For starters, since the time she was appointed to become the ombudsperson, Martha Chizuma has been one of the finest holders of that office Malawi has ever had. She has done her job professionally without any fears or favours to the point of becoming a household name. Chizuma has preached to the nation that it is possible for a pubic officer to do her job without necessarily bootlicking those who put him or her at that position and again without meddling in any sorts of maladministration due to top down pressures.
It is presumably against such a strong professional background that members of PAC; particularly those who scored her lowly feared that should she become the Director General of the graft busting entity, all officers who are hellbent towards accumulation of wealth through corrupt means, will recoil to their holes with their tails between legs.

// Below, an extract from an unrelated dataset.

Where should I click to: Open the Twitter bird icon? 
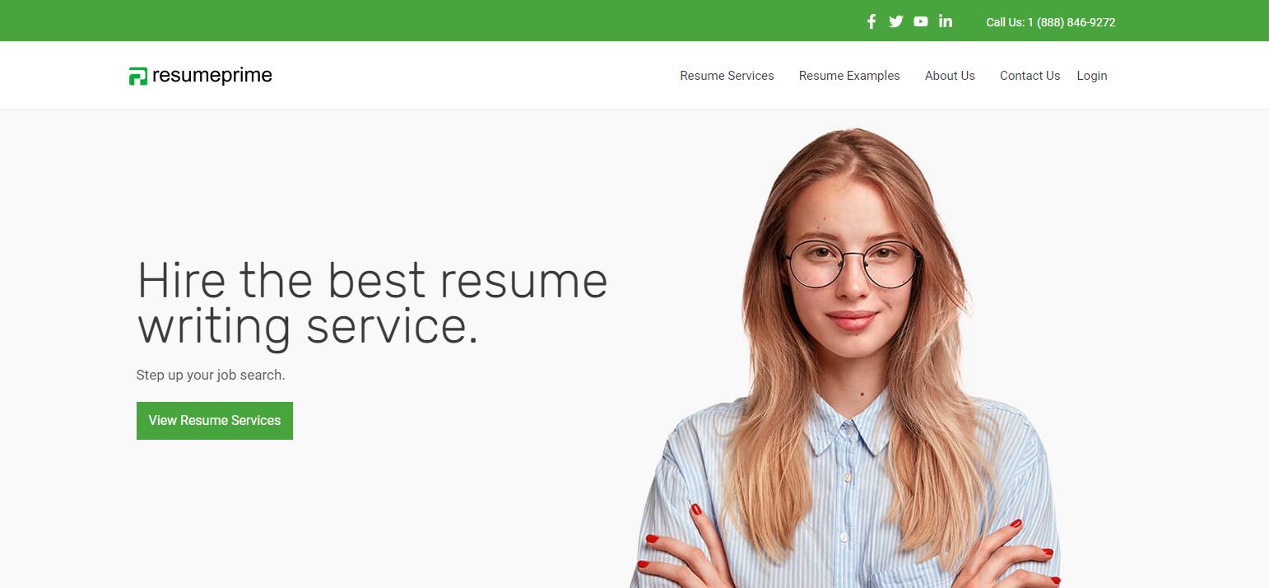pos(896,21)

Truth be told here without any paranoia, whether PAC just chose to frustrate Chizuma’s appointment in the interest of politics or personal pleasures or it was legally justified, the position of ACB’s director general needs courageous and brave men and women in the hat of Madame Chizuma. Corruption levels in the country reached so high levels that it is now regarded as a new norm which; if one does not practise it, they are treated as familiar strangers. And yet it is a vice that has seen the country retarding for ages in terms sustainable developments
Apparently, because of the vice, the country’s development is still so stagnant that the only panacea is perhaps to evacuate all the current Malawians and replace them with a population from another planet where corruption doe not exist.
No wonder Human Rights Defenders Coalition (HRDC) is at pains with the direction PAC took and intends to mobilise all Malawians to walk to the streets and make a reasonable public noise; come May 18, so that the Parliamentary committee is made aware of the fact that aborigines are very bitter with the selfish decision it took on that fateful Tuesday.

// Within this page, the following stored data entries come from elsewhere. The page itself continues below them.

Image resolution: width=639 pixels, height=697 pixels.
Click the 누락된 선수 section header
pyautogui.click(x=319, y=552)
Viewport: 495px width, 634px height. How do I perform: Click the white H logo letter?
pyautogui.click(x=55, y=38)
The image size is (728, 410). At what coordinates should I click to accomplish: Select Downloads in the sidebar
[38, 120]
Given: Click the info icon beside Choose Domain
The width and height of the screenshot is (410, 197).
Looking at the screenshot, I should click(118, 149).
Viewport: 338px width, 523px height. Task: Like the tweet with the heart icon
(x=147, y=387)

I have, time and again, said that Malawi is for all of us. If some few selfish individuals think that the nation and its resources belong to only them and no one else, they surely commit grave mistakes and unforgivable sins because one day they will certainly wake up and realise that whatever they accumulated corruptly is but vanity which they’d better share with the public for the sake of God’s love.

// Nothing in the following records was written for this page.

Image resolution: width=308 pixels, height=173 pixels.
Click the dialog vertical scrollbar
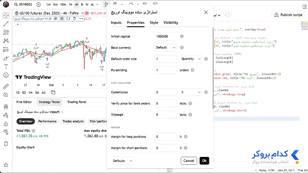point(213,68)
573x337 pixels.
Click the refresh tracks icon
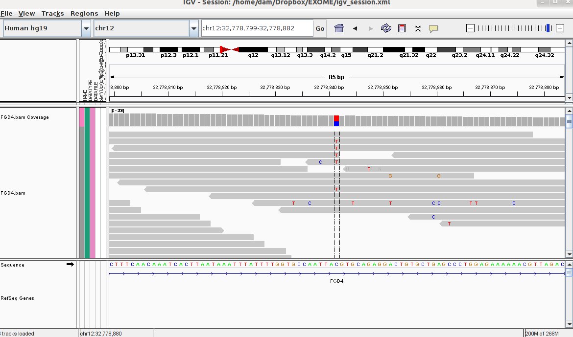point(386,28)
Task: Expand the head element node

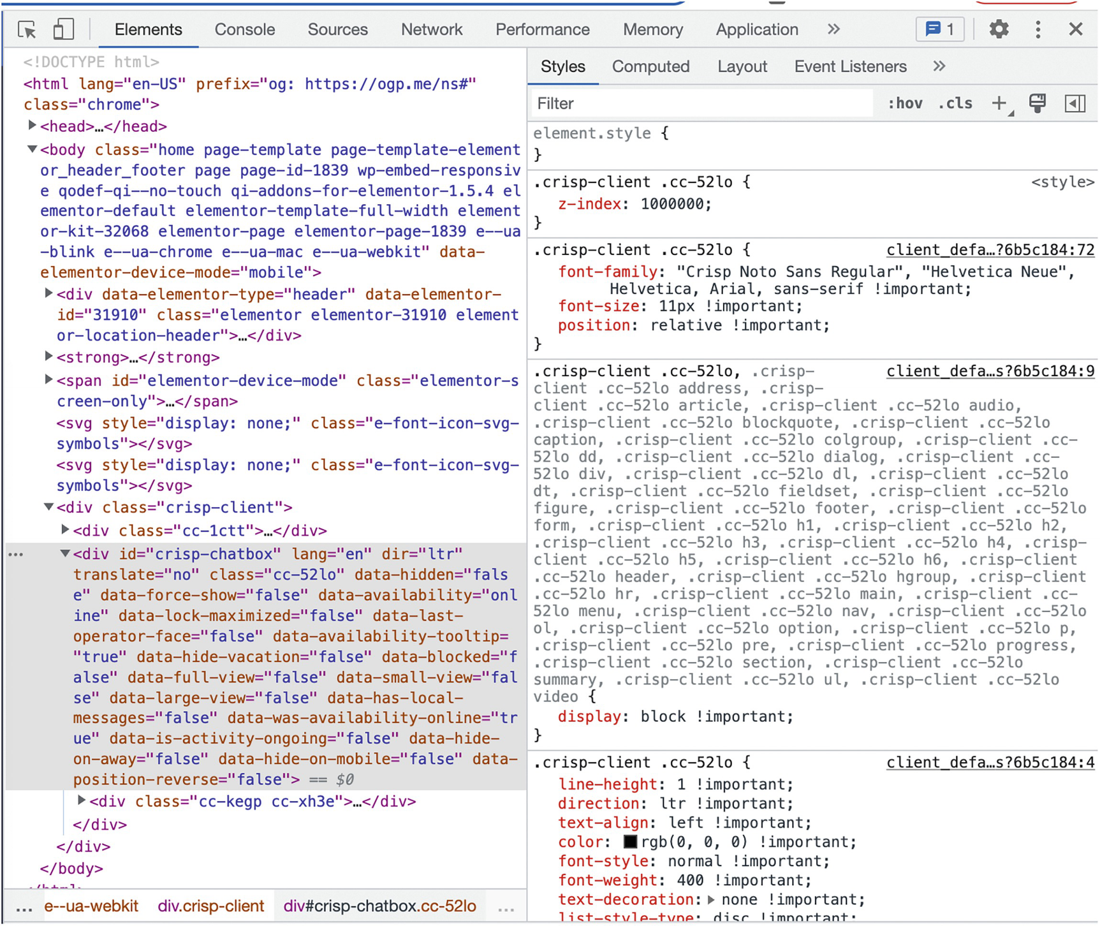Action: [32, 126]
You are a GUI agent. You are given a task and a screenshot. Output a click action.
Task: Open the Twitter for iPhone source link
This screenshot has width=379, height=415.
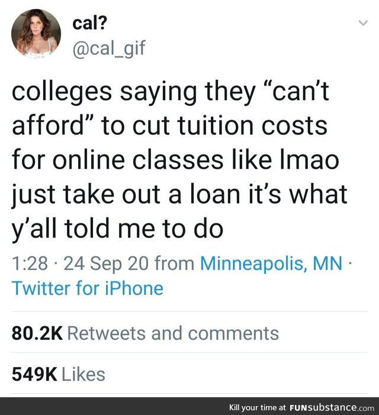pos(88,288)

How would it feel if Malawi had robust health systems, finest education system, state of the art road networks and excellent agricultural structures benefitting all Malawians equally? But out of sheer selfishness, Mother Malawi is still where it was decades ago; when all her counterparts took off with sustainable developments and visions, all because of few corrupt individuals.
AMalawi tidzitolere koma !
Public APPOINTMENTS committee and not Accounts committee.